TEXT UNDER STUDY below:
PEEK (PolyEtherEtherKetone) is a lightweight highly chemical resistant thermoplastic popular in the Aerospace & Defense and Medical & Life Sciences Industries.  From implants to custom medical devices or machined lightweight aircraft components, PEEK is ideal for a variety of specialized applications.

 

MATERIAL PROPERTIES:

 

PEEK is considered a semi-crystalline, high-performance thermoplastic. This gives it enough elasticity to be precision machined to various custom designs, with strong mechanical properties that provide resistance to fatigue and stress-cracking, as well as a good structure for bearing, wear and structural applications.

 

Key properties of PEEK include:

  • Handling at temperatures up to 480°F (250°C)
  • Abrasion Resistance
  • Chemical Resistance
  • High Ductility
  • High Elongation
  • Hydrolysis Resistance
  • Low Outgassing

 

What can this polymer do?

 

Due to its elasticity and resistance to chemicals, abrasion and hydrolysis, PEEK is a highly sought-after thermoplastic for both industrial-grade and medical-grade applications.
End of TEXT UNDER STUDY.
▶ _YOUR TASK_: Please carry on the text on PEEK, starting right after its last sentence. The records that come next are separate material, unrelated to the text on PEEK.
MATERIAL PROVIDED below:
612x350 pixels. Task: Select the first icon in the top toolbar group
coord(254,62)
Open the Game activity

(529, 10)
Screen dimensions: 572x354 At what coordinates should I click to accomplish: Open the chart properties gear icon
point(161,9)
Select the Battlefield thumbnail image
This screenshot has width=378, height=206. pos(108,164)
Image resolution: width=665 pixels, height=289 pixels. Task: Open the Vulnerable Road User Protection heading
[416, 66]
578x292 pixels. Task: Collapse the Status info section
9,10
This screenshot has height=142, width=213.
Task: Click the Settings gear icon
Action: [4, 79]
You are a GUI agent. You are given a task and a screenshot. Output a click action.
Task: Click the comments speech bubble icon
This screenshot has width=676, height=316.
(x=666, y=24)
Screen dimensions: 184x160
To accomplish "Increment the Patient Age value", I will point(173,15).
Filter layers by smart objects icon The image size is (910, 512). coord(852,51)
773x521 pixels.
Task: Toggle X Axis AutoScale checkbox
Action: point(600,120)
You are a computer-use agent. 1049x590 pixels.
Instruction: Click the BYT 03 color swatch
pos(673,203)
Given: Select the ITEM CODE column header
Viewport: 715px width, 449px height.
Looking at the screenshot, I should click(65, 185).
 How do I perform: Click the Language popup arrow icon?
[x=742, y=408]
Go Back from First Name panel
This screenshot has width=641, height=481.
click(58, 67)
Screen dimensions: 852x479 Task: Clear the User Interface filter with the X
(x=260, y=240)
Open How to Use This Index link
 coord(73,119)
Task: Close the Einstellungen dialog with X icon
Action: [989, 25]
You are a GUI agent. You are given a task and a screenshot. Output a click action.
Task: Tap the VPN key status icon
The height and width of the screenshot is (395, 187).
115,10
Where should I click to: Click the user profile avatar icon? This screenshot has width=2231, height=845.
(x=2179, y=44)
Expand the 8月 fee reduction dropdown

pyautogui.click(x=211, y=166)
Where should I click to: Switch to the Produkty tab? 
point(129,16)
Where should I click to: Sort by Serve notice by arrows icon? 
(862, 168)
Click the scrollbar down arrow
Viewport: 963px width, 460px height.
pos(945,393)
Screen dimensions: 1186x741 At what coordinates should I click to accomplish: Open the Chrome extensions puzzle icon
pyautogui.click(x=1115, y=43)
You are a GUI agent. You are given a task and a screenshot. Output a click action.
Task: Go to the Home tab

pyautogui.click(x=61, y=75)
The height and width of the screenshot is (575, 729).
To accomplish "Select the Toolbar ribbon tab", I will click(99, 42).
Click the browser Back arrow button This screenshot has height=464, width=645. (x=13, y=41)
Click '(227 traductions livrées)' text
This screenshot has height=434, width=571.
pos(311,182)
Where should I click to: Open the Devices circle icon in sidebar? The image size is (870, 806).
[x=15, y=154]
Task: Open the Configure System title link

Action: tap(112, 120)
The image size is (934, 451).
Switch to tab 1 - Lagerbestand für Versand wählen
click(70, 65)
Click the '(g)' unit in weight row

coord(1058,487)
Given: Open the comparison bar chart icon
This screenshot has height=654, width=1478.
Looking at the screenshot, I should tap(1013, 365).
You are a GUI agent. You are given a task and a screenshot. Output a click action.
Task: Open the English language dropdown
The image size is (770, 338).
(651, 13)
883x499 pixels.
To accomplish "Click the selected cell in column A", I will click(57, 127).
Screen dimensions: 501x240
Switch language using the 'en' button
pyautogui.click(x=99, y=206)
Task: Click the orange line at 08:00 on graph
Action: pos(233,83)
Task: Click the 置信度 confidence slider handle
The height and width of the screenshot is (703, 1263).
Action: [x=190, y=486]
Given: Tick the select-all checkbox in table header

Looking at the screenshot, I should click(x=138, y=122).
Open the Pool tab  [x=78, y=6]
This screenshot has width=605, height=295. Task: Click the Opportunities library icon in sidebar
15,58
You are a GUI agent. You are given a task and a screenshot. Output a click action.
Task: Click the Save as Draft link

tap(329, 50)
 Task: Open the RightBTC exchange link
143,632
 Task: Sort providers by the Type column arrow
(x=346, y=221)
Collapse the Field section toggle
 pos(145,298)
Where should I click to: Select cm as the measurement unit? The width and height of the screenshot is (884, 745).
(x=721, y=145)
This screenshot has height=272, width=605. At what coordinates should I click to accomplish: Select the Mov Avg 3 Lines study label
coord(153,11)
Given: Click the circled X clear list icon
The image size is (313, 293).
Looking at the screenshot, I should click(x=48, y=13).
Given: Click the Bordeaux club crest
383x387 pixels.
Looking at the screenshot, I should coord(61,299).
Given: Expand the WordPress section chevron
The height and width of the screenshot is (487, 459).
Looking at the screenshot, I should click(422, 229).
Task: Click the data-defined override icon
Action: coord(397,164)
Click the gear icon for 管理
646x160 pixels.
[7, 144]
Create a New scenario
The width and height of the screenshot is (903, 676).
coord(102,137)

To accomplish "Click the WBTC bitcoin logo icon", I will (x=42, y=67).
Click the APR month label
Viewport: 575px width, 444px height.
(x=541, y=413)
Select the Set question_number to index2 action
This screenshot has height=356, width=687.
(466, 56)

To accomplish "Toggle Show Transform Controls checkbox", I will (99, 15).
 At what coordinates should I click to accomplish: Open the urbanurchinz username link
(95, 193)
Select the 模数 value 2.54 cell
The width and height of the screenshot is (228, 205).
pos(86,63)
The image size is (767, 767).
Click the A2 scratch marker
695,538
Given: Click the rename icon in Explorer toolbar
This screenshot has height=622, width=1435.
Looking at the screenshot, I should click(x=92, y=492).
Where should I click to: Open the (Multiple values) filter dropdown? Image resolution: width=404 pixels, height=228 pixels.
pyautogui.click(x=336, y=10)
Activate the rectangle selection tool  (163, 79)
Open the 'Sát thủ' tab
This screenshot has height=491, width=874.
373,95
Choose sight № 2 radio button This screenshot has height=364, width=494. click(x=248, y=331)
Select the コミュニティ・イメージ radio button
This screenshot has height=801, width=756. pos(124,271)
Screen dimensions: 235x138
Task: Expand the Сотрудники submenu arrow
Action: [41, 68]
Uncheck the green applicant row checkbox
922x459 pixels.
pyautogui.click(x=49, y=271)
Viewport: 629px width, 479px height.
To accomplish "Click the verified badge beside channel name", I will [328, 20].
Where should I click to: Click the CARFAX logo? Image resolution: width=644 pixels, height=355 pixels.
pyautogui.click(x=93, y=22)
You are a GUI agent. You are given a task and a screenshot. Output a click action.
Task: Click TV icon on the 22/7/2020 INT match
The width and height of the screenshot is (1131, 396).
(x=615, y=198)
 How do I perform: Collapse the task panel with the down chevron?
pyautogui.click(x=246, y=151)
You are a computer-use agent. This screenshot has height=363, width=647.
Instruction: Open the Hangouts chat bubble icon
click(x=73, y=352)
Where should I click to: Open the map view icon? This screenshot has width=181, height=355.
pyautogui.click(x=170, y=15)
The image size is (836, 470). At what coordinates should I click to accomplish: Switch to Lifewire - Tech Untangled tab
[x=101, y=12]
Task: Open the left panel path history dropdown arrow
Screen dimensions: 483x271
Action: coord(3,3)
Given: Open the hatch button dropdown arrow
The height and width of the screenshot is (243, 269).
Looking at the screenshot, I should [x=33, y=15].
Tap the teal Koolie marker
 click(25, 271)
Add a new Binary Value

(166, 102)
End of MATERIAL PROVIDED.
▶ _OUTPUT OF THE EXERCISE_:
Common uses include:

  • Aerospace Weight Reduction Components
  • Dental Implants
  • Food and Beverage Automated Manufacturing Equipment
  • Food and Beverage Filling
  • Medical Implants
  • Medical Instruments
  • Metal Replacement
  • Processing Equipment
  • Semiconductor Manufacturing Equipment
  • Vacuum Chamber Applications

 

So, what can this polymer do?  Let’s take a closer look at how it is applied in the Aerospace & Defense and Medical & Life Sciences industries:

 

AEROSPACE & DEFENSE

 

In 1978, ICI invented PEEK, a member Of the PAEK (polyaryletherketone) family of thermoplastic polymers.  It quickly gained recognition in the aerospace and defense industry for its weight-saving capabilities over metal alloys.  For example, Airbus used PEEK for a primary structural component in the door of the A350 XWB to improve quality and reduce weight and costs by 40 percent.  Over the next 15 years, industry professionals forecast that 41,000 new and replacement planes will be required.  Officials and engineers in the aerospace industry are looking for alternative high-performance thermoplastics like PEEK to meet this material demand.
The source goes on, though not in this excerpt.